%%

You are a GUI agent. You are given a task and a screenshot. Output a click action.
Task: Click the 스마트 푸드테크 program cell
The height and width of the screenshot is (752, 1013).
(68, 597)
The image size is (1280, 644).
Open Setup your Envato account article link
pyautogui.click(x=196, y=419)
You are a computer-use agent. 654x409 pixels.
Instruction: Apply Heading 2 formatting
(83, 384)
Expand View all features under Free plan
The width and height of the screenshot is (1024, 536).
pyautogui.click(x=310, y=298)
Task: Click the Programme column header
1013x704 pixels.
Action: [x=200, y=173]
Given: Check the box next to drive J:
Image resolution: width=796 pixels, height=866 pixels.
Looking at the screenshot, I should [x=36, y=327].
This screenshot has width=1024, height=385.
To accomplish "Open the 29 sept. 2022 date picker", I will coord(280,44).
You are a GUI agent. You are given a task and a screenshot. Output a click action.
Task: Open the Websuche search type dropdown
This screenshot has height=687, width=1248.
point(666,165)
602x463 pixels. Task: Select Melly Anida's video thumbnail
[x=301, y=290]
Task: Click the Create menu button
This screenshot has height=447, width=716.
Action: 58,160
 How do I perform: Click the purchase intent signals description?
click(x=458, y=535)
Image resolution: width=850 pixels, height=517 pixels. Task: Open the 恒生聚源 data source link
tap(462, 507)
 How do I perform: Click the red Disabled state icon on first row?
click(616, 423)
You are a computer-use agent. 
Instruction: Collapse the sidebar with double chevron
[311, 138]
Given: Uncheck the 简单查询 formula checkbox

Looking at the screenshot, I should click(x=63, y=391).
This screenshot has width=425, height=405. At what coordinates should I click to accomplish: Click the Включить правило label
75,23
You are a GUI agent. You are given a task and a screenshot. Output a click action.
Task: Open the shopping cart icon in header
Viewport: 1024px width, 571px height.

%%

*Your objective:*
Every entry must be quoted exactly as it appears above.

*Task answer:*
You are a GUI agent. You are given a task and a screenshot. Output a click action.
Task: Click the 스마트 푸드테크 program cell
The height and width of the screenshot is (752, 1013).
(68, 597)
The image size is (1280, 644).
Open Setup your Envato account article link
pyautogui.click(x=196, y=419)
You are a computer-use agent. 654x409 pixels.
Instruction: Apply Heading 2 formatting
(83, 384)
Expand View all features under Free plan
The width and height of the screenshot is (1024, 536).
pyautogui.click(x=310, y=298)
Task: Click the Programme column header
1013x704 pixels.
Action: [x=200, y=173]
Given: Check the box next to drive J:
Image resolution: width=796 pixels, height=866 pixels.
Looking at the screenshot, I should [x=36, y=327].
This screenshot has width=1024, height=385.
To accomplish "Open the 29 sept. 2022 date picker", I will coord(280,44).
You are a GUI agent. You are given a task and a screenshot. Output a click action.
Task: Open the Websuche search type dropdown
This screenshot has height=687, width=1248.
point(666,165)
602x463 pixels. Task: Select Melly Anida's video thumbnail
[x=301, y=290]
Task: Click the Create menu button
This screenshot has height=447, width=716.
Action: 58,160
 How do I perform: Click the purchase intent signals description?
click(x=458, y=535)
Image resolution: width=850 pixels, height=517 pixels. Task: Open the 恒生聚源 data source link
tap(462, 507)
 How do I perform: Click the red Disabled state icon on first row?
click(616, 423)
You are a computer-use agent. 
Instruction: Collapse the sidebar with double chevron
[311, 138]
Given: Uncheck the 简单查询 formula checkbox

Looking at the screenshot, I should click(x=63, y=391).
This screenshot has width=425, height=405. At what coordinates should I click to accomplish: Click the Включить правило label
75,23
You are a GUI agent. You are given a task and a screenshot. Output a click action.
Task: Open the shopping cart icon in header
Viewport: 1024px width, 571px height.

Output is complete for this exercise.